### EXCERPTED RECORDS
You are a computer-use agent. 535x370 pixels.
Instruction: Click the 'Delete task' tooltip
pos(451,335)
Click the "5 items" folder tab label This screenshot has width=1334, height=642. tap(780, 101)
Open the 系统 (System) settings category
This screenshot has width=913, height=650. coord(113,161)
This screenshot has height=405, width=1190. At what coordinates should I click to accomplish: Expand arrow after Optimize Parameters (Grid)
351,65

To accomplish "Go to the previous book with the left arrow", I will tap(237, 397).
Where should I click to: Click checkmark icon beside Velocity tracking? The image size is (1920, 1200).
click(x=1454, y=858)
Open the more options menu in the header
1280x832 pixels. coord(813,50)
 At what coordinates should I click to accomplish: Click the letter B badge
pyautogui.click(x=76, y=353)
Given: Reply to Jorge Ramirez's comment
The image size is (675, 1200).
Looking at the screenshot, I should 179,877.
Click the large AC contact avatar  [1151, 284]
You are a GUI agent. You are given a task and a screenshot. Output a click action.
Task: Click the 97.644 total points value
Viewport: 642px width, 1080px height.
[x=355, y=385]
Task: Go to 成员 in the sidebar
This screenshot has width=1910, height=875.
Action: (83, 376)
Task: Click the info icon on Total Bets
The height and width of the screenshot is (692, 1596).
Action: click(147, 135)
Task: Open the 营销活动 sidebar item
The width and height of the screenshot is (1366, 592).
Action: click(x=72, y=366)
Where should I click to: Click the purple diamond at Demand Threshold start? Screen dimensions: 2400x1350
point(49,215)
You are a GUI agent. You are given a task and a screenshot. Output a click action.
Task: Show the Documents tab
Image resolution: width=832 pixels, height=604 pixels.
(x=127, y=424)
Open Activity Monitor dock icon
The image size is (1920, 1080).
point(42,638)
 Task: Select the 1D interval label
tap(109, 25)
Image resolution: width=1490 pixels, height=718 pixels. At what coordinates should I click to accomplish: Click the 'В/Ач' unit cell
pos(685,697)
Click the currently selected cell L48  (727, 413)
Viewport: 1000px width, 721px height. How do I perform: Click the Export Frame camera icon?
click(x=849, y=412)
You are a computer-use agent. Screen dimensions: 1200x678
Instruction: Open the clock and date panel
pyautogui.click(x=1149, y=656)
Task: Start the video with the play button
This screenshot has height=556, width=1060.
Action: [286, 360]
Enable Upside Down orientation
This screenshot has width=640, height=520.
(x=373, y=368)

### PROBLEM TO WORK ON
Write out all of the lines above word for word.

### RESULT FOR THIS EXERCISE
You are a computer-use agent. 535x370 pixels.
Instruction: Click the 'Delete task' tooltip
pos(451,335)
Click the "5 items" folder tab label This screenshot has width=1334, height=642. tap(780, 101)
Open the 系统 (System) settings category
This screenshot has width=913, height=650. coord(113,161)
This screenshot has height=405, width=1190. At what coordinates should I click to accomplish: Expand arrow after Optimize Parameters (Grid)
351,65

To accomplish "Go to the previous book with the left arrow", I will tap(237, 397).
Where should I click to: Click checkmark icon beside Velocity tracking? The image size is (1920, 1200).
click(x=1454, y=858)
Open the more options menu in the header
1280x832 pixels. coord(813,50)
 At what coordinates should I click to accomplish: Click the letter B badge
pyautogui.click(x=76, y=353)
Given: Reply to Jorge Ramirez's comment
The image size is (675, 1200).
Looking at the screenshot, I should 179,877.
Click the large AC contact avatar  [1151, 284]
You are a GUI agent. You are given a task and a screenshot. Output a click action.
Task: Click the 97.644 total points value
Viewport: 642px width, 1080px height.
[x=355, y=385]
Task: Go to 成员 in the sidebar
This screenshot has width=1910, height=875.
Action: (83, 376)
Task: Click the info icon on Total Bets
The height and width of the screenshot is (692, 1596).
Action: click(147, 135)
Task: Open the 营销活动 sidebar item
The width and height of the screenshot is (1366, 592).
Action: click(x=72, y=366)
Where should I click to: Click the purple diamond at Demand Threshold start? Screen dimensions: 2400x1350
point(49,215)
You are a GUI agent. You are given a task and a screenshot. Output a click action.
Task: Show the Documents tab
Image resolution: width=832 pixels, height=604 pixels.
(x=127, y=424)
Open Activity Monitor dock icon
The image size is (1920, 1080).
point(42,638)
 Task: Select the 1D interval label
tap(109, 25)
Image resolution: width=1490 pixels, height=718 pixels. At what coordinates should I click to accomplish: Click the 'В/Ач' unit cell
pos(685,697)
Click the currently selected cell L48  (727, 413)
Viewport: 1000px width, 721px height. How do I perform: Click the Export Frame camera icon?
click(x=849, y=412)
You are a computer-use agent. Screen dimensions: 1200x678
Instruction: Open the clock and date panel
pyautogui.click(x=1149, y=656)
Task: Start the video with the play button
This screenshot has height=556, width=1060.
Action: [286, 360]
Enable Upside Down orientation
This screenshot has width=640, height=520.
(x=373, y=368)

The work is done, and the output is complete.